CSA stands for community supported agriculture, an idea that’s been brewing globally since at least the 1960s and took off in the United States in the 1980s. It allows consumers to subscribe directly to farms, which then provide a box of fresh vegetables every week. They also establish a local food connection that simply doesn’t exist at the grocery store. “That’s what we’ve been focusing on for the last two and a half years — the weekly box program — and also selling to local retail outlets, restaurants, and grocery stores,” says Spring.
In addition to knowing that each week their customers receive a box of the freshest food possible, Robinson values the direct relationship with folks. “It’s a committed relationship,” she says. “The community signs up for 20 weeks of food from us, and that commitment allows us to plan our whole year out and have the up-front financial support to grow a lot of beautiful food.”
His own commitment to the organic veggie business has given Spring insight into what his customers are looking for when they seek out a business like his. “I feel like people really want community and connections to the land; in the 21st century, we’ve lost a lot of that,” he says.

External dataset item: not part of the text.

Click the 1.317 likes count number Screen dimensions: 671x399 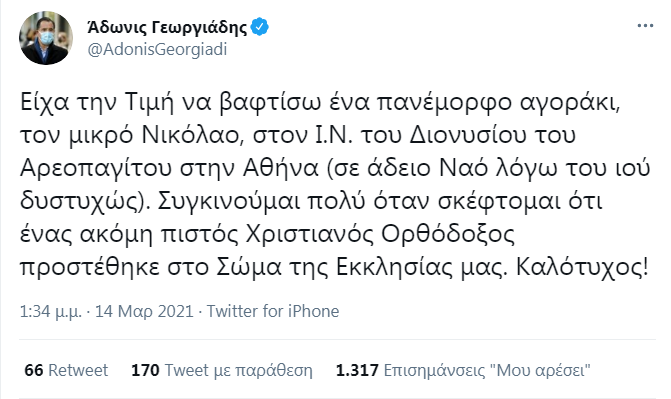pyautogui.click(x=357, y=370)
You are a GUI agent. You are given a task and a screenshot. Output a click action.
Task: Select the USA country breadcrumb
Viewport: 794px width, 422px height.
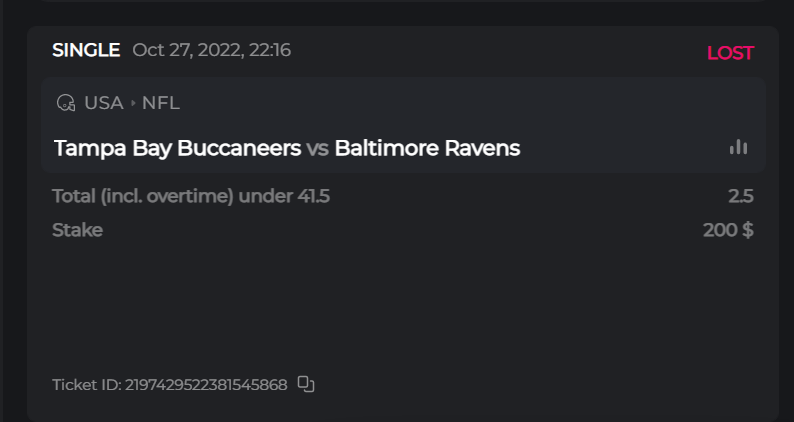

The couple’s motto is that Spring Time is a farm that skipped a generation. “Both Sarah and I are urban-grown, but we come from agrarian backgrounds, and if you go one or two generations back, someone in your family was working the soil. People have jobs, they have lives going on, and we want to help them connect to the land again.”
That connection is certainly important, but there’s another layer to Spring Time’s mission that’s very much about the business of day-to-day living.
“A lot of people are worried about food security in these times, and this CSA is a way to ensure that our farm is going to continue operating, and that our members are going to have food on the table,” Spring says. “They’re taking a risk as well as the reward because nothing in nature is ever guaranteed — there might be a flood, there might be a freeze. But in general, we’re confident in our ability to produce healthy, beautiful, nutritious food week after week, year after year.”
Anybody interested can sign up on the farm’s website, and then pick up fresh produce weekly in Everson, Fairhaven, or downtown Bellingham. There are also three Seattle pick-up locations for our neighbors to the south, and built-in vacation days so that members’ busy summer schedules won’t make them miss out on any fresh veggies. Members also have access to an online store that offers additional produce, like flats of strawberries, tomatoes, and bouquets of flowers.
Subscribers will also discover more personal perks with their membership. Since they’re focused on production, Spring Time doesn’t maintain a full-time public interface. “But if you’re a member, we want to honor that relationship, so we have events where people are welcome to come tour the farm and pick produce and flowers,” says Spring. “It’s one thing to go to the grocery store and buy some food, and it’s another to know that it was grown right here on the soil in Whatcom County, and to come out and feel that soil.”